Only lines that contain the string "καλύτερο" should be returned from the material below.

*** RECORDS FOR THIS TASK Section Begins ***

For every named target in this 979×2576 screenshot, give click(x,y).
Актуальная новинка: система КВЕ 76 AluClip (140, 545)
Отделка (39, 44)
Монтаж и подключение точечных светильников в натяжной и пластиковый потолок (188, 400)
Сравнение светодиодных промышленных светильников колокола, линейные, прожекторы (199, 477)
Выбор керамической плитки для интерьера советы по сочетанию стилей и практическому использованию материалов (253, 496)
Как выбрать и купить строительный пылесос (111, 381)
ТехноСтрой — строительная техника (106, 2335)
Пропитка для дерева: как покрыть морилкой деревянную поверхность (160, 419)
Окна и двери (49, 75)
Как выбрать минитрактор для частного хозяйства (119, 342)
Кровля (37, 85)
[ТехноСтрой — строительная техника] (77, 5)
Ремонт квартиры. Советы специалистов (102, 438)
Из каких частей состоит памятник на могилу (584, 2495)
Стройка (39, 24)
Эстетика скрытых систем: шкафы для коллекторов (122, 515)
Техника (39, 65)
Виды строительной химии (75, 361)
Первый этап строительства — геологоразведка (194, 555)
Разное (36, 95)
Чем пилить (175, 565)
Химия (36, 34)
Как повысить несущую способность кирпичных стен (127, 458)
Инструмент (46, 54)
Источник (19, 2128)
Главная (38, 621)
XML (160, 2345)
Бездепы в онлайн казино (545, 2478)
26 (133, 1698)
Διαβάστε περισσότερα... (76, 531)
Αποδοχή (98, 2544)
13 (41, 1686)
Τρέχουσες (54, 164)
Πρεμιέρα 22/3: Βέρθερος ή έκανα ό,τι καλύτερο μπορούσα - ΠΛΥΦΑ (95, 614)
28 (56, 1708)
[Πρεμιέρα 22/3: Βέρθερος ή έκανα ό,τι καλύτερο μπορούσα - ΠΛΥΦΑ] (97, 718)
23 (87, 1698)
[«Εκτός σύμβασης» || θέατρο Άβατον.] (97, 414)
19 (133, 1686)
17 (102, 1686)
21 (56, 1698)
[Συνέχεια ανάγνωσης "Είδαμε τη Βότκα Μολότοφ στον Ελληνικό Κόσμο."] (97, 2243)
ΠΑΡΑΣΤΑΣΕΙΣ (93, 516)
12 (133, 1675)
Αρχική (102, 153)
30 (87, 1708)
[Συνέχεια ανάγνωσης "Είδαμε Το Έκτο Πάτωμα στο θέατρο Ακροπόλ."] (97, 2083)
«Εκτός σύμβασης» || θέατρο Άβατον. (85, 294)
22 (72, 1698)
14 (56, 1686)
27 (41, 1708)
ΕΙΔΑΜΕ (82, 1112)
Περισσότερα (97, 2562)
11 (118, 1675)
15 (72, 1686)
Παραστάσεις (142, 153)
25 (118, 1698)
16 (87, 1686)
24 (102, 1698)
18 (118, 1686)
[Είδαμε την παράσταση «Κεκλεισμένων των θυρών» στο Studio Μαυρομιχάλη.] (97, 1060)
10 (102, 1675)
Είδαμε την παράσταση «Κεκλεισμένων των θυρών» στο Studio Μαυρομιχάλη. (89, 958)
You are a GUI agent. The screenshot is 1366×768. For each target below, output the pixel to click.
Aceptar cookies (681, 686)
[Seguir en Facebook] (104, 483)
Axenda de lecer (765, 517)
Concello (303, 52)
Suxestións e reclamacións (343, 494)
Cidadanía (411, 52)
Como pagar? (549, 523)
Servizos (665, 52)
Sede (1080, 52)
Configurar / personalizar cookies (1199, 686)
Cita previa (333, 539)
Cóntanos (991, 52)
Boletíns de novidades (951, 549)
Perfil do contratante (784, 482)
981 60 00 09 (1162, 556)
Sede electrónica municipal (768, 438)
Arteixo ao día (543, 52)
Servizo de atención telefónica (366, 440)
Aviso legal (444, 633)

*** RECORDS FOR THIS TASK Section Ends ***

RESULT OF THE EXERCISE
Πρεμιέρα 22/3: Βέρθερος ή έκανα ό,τι καλύτερο μπορούσα - ΠΛΥΦΑ (95, 614)
[Πρεμιέρα 22/3: Βέρθερος ή έκανα ό,τι καλύτερο μπορούσα - ΠΛΥΦΑ] (97, 718)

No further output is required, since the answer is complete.